Growing Paid Customers

Like many other recent software-as-a-service (SaaS) IPO’s, Cloudflare operates on a “freemium” model. The company’s free tier protects websites from distributed denial of service (DDoS) attacks, reduces loading times, and protects certain information from malicious attacks. Paying customers get more advanced security offerings, as well as mobile optimization, faster network speeds, and a variety of other customized features.

As with any company that pursues this model, Cloudflare’s key challenge is to move its users up the value chain, getting free customers to pay and getting paying customers to pay more. The company currently provides services for over 20 million internet properties, but it only has ~75 thousand paying users.

As Figure 1 shows, though, the company has rapidly grown its paying user base over the past two and a half years, especially among its highest paying customers. Total paying customers have more than doubled, from 35 thousand at the end of 2016 to 75 thousand as of June 20, 2019. Customers that pay over $100,000 annually have more than quadrupled over the same time, from 95 to 408.

Figure 1: Total and >$100k Paying Customers: 2016-June 30, 2019

Sources: New Constructs, LLC and company filings

However, as we saw with Slack (WORK), growing paid customers doesn’t always lead to positive cash flows. Cloudflare’s revenue grew from $135 million in 2017 to $193 million in 2018, a 43% increase. Its NOPAT, on the other hand, declined from -$8 million to -$83 million.

No Economy of Scale

Cloudflare’s mounting losses raise a key concern. Despite rapid top-line growth, the company does not appear to have achieved any economies of scale. As Figure 2 shows, Cloudflare’s cost of revenue, sales and marketing, research and development, and general and administrative expenses all grew faster than revenue in 2018.

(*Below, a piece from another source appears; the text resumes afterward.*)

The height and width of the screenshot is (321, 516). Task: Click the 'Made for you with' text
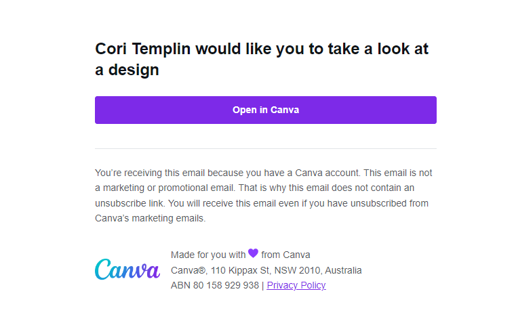pyautogui.click(x=208, y=255)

Figure 2: Cloudflare’s Expenses Growing Faster than Revenue: 2018 vs. 2017

Sources: New Constructs, LLC and company filings

Part of the large increase in general and administrative expense comes from unusually high stock-based compensation expense recorded as part of a secondary stock sale, as well as IPO preparation in 2018, but these factors don’t explain all of the increase. The company disclosed that general and administrative headcount increased by 63% last year.

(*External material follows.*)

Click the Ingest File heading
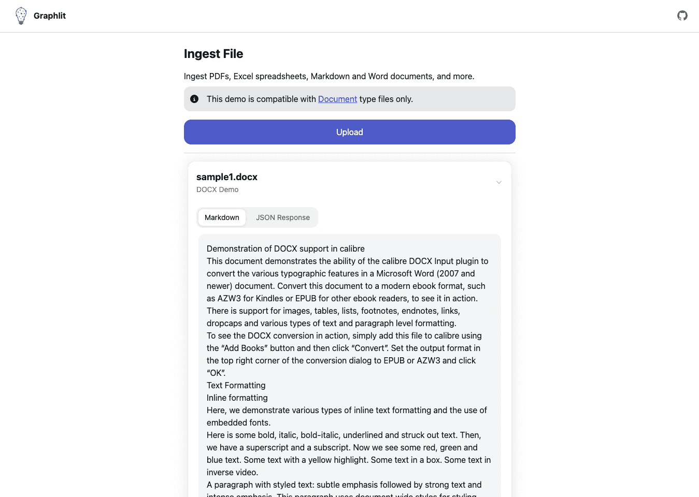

Through the first six months of 2019, cost of revenue, sales and marketing, and research and development expense continued to grow faster than revenue. Only general and administrative grew slower due to the unusual expenses in 2018, but it still represented 25% of revenue compared to 15% in 2017.

It’s not abnormal to see early stage companies such as Cloudflare spending heavily on marketing and R&D. What is highly unusual is the fact that the company’s cost of revenue and general and administrative costs, which should theoretically benefit from scale, are also growing rapidly. The company will need to find a way to reverse these trends in order to achieve profitability.

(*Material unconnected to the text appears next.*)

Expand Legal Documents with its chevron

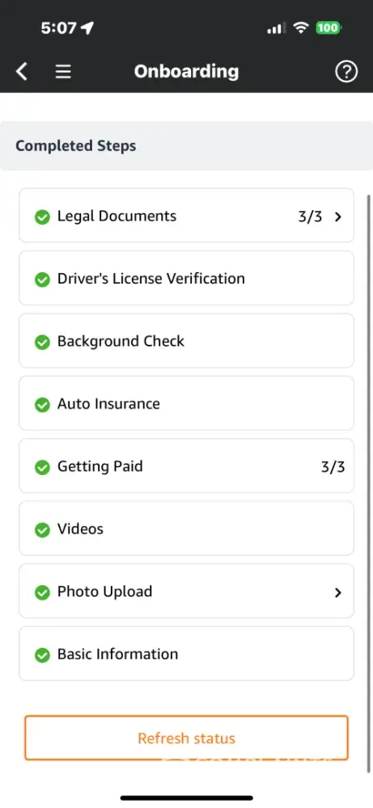pos(338,217)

Tech Giants Could Be Partners, Competitors, or Acquirers

Cloudflare’s relationship with the giants of the tech world could play a major role in determining its future. Amazon (AMZN), Alphabet (GOOGL), Microsoft (MSFT), and IBM (IBM) all have major cloud platforms, and all but AMZN currently partner with Cloudflare. Google Cloud, Microsoft Azure, and IBM Cloud integrate Cloudflare into their platforms to deliver its services to their customers.

However, Cloudflare notes in its S-1 that these partnerships may be temporary. On page 143, it writes:

“Today, we work closely with these companies, some of whom are both partners and investors. In the long term, we may increasingly compete with them.”

It seems unlikely that these tech giants will want to rely on a third-party for key elements of their cloud platform over the long-term. This disclosure from Cloudflare clearly suggests they expect GOOGL, MSFT, and IBM to try to replicate its services in-house before too long.

Alternatively, any of those companies could be a potential acquirer. An acquisition would allow these large public cloud providers to more fully integrate Cloudflare’s technology into their platforms while simultaneously denying that technology to key competitors. In the race to dethrone Amazon’s AWS as the dominant cloud platform, that technological edge could prove decisive. Cloudflare’s $3.2 billion market cap would be little more than a drop in the bucket for any of those companies.

Public Shareholders Have No Rights

While an acquisition could be good for investors, Cloudflare’s poor corporate governance could derail it. The company plans to go public with a dual-class share structure that will give shares held by insiders and early investors 10 times the voting rights of the shares sold to the public. As a result, executives and directors will control 66% of the voting power in the company, preventing public shareholders from having any say in corporate governance.

This dual-class structure could allow executives to block a potential acquisition that would be in the best interest of shareholders simply because they want to remain in charge.

DCF Model Reveals High Expectations

When we use our dynamic DCF model to analyze the future cash flow expectations baked into the midpoint of the IPO price range, we find that Cloudflare must achieve impressive growth and profitability in order to justify its expected valuation.

As noted above, Cloudflare’s prospects for profitability as a standalone entity seem poor, so it makes more sense to analyze the company’s potential value to an acquirer.

To justify GOOGL paying the midpoint of its IPO range of $11/share, Cloudflare must achieve 18% NOPAT margins – equal to GOOGL and up from its current margin of -43% – and grow revenue by 30% compounded annually for 8 years. See the math behind this dynamic DCF scenario.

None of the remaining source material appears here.